At first I don’t like Aggie as a character. I don’t like the way she handle her problems. As much as I want to sympathize with her for being stuck in a situation she doesn’t much want to, I don’t really find her as the victim. Maybe she suffered for being the principal’s kid but whatever happens after that is all about her choice. She chooses to go goth and pretend to be tough outside but the truth is, she is just as vulnerable as she is inside. Pretensions never help anyone. Wearing a mask to hide your true identity doesn’t make sense especially if you don’t even enjoy wearing the mask in the first place.
But I don’t hate Aggie, she may not be the best role model or the best character to read but she is definitely not bad. Beneath the goth make-up and all black outfit she always wear, Aggie is a loving person. She is just too caught up with all these highschool drama around her. And being a teenager doesn’t really help.
The prom is a bit overwhelming, there are so much drama and issues involve that somehow I find it unrealistic. Why is the prom queen issue needs to be in local news?
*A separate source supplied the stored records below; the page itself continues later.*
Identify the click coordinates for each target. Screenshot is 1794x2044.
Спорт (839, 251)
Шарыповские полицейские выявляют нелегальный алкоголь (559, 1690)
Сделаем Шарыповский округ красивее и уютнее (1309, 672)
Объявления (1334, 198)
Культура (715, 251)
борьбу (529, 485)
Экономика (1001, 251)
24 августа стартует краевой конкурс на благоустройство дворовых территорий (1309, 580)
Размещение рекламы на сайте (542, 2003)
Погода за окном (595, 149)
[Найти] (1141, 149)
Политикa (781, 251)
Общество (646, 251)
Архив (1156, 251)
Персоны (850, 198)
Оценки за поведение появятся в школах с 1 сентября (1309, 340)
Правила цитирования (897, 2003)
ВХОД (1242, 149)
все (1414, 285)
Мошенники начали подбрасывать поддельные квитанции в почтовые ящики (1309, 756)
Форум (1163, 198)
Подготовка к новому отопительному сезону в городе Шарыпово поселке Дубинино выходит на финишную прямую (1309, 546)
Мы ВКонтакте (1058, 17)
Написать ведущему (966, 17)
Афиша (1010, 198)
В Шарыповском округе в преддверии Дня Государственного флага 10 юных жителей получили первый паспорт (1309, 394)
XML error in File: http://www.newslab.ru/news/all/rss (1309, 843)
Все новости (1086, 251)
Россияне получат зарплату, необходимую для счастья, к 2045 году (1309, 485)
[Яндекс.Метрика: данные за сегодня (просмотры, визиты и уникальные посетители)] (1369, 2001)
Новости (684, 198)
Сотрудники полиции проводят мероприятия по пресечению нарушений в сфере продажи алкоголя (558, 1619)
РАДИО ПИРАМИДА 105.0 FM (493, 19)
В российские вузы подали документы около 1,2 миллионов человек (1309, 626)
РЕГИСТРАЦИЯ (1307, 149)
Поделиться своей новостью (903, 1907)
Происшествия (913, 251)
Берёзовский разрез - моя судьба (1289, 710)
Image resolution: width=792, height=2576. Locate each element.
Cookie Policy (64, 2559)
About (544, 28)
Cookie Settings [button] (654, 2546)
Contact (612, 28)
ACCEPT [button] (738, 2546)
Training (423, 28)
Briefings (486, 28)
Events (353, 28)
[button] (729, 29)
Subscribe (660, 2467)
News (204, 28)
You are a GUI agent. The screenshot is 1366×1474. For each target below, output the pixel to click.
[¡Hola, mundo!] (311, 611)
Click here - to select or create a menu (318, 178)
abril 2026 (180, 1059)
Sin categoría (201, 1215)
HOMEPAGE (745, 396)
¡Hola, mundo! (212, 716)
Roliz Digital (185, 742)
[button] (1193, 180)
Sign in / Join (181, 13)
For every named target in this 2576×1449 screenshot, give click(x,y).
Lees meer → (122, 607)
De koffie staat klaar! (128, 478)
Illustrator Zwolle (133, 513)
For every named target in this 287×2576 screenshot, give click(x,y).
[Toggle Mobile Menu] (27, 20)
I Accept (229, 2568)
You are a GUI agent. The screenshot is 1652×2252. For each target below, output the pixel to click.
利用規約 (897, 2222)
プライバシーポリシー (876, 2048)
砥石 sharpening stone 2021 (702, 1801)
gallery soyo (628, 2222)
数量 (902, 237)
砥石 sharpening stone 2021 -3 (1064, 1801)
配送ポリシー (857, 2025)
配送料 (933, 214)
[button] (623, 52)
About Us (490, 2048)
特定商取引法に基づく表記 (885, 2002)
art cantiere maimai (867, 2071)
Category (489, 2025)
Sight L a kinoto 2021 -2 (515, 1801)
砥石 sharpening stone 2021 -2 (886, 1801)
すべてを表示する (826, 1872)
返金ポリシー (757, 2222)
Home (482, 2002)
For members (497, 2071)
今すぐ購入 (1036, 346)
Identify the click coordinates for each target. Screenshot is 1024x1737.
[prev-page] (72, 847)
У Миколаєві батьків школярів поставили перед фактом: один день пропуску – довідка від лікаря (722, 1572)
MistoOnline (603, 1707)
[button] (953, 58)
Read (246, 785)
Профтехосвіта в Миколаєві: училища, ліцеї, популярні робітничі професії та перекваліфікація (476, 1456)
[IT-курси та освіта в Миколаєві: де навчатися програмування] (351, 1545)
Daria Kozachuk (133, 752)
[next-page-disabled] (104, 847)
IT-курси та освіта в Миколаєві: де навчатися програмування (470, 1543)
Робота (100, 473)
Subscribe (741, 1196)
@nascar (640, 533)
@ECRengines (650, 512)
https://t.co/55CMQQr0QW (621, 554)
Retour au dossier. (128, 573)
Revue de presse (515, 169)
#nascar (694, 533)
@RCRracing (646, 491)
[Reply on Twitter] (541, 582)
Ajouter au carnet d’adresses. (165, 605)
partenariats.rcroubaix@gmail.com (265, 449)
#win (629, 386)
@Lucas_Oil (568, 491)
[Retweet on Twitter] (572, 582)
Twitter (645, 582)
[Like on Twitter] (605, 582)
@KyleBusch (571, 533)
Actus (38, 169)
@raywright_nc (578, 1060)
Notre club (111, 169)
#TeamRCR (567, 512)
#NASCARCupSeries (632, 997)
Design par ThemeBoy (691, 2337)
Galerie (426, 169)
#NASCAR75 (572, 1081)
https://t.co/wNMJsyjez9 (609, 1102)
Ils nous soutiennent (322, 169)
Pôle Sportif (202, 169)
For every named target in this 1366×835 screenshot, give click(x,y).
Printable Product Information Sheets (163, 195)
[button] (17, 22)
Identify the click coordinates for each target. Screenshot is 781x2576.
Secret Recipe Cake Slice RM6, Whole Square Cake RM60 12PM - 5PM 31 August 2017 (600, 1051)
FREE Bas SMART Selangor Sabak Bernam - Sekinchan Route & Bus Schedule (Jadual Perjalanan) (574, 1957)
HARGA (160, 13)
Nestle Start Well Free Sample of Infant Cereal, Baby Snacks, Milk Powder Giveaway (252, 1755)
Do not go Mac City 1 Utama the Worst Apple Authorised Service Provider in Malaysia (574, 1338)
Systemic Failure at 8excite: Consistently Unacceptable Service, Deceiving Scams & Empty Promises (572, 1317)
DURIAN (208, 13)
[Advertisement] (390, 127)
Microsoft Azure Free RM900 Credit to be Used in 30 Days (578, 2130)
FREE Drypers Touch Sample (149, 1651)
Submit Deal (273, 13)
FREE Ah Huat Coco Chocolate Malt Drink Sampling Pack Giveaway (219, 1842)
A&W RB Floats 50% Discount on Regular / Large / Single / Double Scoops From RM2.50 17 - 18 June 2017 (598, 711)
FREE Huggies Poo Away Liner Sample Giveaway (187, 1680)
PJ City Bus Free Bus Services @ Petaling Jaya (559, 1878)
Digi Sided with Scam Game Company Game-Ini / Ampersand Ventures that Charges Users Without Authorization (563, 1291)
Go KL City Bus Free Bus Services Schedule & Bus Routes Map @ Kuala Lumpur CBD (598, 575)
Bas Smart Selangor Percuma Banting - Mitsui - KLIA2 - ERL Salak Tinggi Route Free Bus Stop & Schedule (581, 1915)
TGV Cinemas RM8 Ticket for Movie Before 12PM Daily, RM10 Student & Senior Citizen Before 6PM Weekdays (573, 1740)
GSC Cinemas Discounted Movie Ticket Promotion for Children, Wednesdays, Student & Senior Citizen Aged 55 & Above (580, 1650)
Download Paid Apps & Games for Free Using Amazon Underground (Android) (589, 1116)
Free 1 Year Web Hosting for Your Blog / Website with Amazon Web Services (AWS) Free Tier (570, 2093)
I don’t get it, there are much more important issues other than prom.
But behind the overly scripted prom this book also offers a lot of real issues like Aggie’s struggle to be accepted and respected. She is just a misunderstood girl who is trying to find her place. Sometimes lost and hard-headed but surely redeemable. She is a smart kid who cares about what is happening around her but just don’t know how to deal with everything at once. The issues with her goth best friend, her ex-boyfriend, her mom’s cancer and the prom scandal are all too big for her to handle but she tried her best to face all these issues. Because in the end she believes in doing the right thing, even it is not the easiest thing to do.
This book also got some foul languages which I find unnecessary. Though it is obvious that Aggie and her best friend Sylvia were the kind of teenagers who uses foul language most of the time, I don’t think that the author needs to write that much F-word in almost every other page. She could have lessened it, because instead of sending an impact about these teens’ characters it just make them more awful to read.
The Implosion of Aggie Winchester is like a soap opera, full of teenage angst and drama. But deep within all the drama this book offers a tale of self-discovery and self-acceptance. It shows the importance of being real and making a stand for what you believe in.